* _Page excerpt_
Interesting. Found a GitHub issue that covers this bug: https://github.com/openzfs/zfs/issues/14290

The latest comment seems to be a nice summary of the root cause, with earlier in the thread pointing to ftruncate instead of fsync being a trigger:

>amotin

>I see. So ZFS tries to drop some data from pagecache, but there seems to be some dirty pages, which are held by ZFS till them either written into ZIL, or to disk at the end of TXG. And if those dirty page writes were asynchronous, it seems there is nothing that would nudge ZFS to actually do something about it earlier than zfs_txg_timeout. Somewhat similar problem was recently spotted on FreeBSD after #17445, which is why newer version of the code in #17533 does not keep references on asynchronously written pages.

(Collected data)

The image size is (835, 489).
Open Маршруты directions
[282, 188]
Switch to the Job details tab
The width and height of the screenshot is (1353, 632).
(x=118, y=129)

* _What is asked_
**A.** List every GitHub reference number in the post about the ZFS bug, including the one inside the link.
**B.** Write a continuation of the post about the ZFS bug, starting after its final sentence.

* _Answers for the exercise_
**A.** 14290, 17445, 17533

**B.**
Might be worth testing zfs_txg_timeout=1 or 0

throw0101b|7 months ago

> ZFS isn’t viable for SQLite unless you turn off fsync’s in ZFS

Which you can do on a per dataset ('directory') basis very easily:

    zfs set sync=disabled mydata/mydb001
* https://openzfs.github.io/openzfs-docs/man/master/7/zfsprops...

Meanwhile all the rest of your pools / datasets can keep the default POSIX behaviour.

ezekiel68|7 months ago

You know what's even easier than doing that? Neglecting to do it or meaning to do it then getting pulled in to some meeting (or other important distraction) and then imagining you did it.

zaarn|7 months ago

Disabling sync corrupts SQLite databases on powerloss, I've personally experienced this following disabling sync because it causes SQLite to hang.

You cannot have SQLite keep your data and run well on ZFS unless you make a zvol and format it as btrfs or ext4 so they solve the problem for you.

kentonv|7 months ago

Doesn't turning off sync mean you can lose confirmed writes in a power failure?

jclulow|7 months ago

This isn't an inherent property of ZFS at all. I have made heavy use of SQLite for years (on illumos systems) without ever hitting this, and I would never counsel anybody to disable sync writes: it absolutely can lead to data loss under some conditions and is not safe to do unless you understand what it means.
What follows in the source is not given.